**SHORT TASK:** Gather each line in the items below that contains the word "Open", and copy those lines out in full.

Dataset entries:
.....

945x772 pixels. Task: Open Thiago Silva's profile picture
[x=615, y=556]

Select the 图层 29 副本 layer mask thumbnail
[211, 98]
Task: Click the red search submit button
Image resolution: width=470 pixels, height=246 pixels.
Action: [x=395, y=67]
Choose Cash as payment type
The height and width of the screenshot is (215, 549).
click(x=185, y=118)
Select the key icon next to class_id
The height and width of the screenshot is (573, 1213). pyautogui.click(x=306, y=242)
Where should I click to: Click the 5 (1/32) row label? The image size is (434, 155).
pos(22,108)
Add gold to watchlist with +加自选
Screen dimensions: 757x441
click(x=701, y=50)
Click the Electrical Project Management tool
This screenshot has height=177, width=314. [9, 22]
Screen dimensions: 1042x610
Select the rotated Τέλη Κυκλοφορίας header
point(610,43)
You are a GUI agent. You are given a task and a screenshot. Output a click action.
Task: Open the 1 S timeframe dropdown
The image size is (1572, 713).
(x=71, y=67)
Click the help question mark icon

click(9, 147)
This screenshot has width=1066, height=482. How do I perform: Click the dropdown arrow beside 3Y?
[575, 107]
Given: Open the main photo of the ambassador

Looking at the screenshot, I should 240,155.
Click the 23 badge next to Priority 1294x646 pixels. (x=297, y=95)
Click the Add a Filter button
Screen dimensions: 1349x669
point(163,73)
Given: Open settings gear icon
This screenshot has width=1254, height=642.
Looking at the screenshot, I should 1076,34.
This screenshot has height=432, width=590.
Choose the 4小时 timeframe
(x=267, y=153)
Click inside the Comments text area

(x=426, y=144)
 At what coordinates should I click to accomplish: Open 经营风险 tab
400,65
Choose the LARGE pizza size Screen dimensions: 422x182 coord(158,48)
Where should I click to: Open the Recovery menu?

.....

**COMPLETED EXERCISE:**
945x772 pixels. Task: Open Thiago Silva's profile picture
Task: Open the 1 S timeframe dropdown
Given: Open the main photo of the ambassador
Given: Open settings gear icon
 At what coordinates should I click to accomplish: Open 经营风险 tab
Where should I click to: Open the Recovery menu?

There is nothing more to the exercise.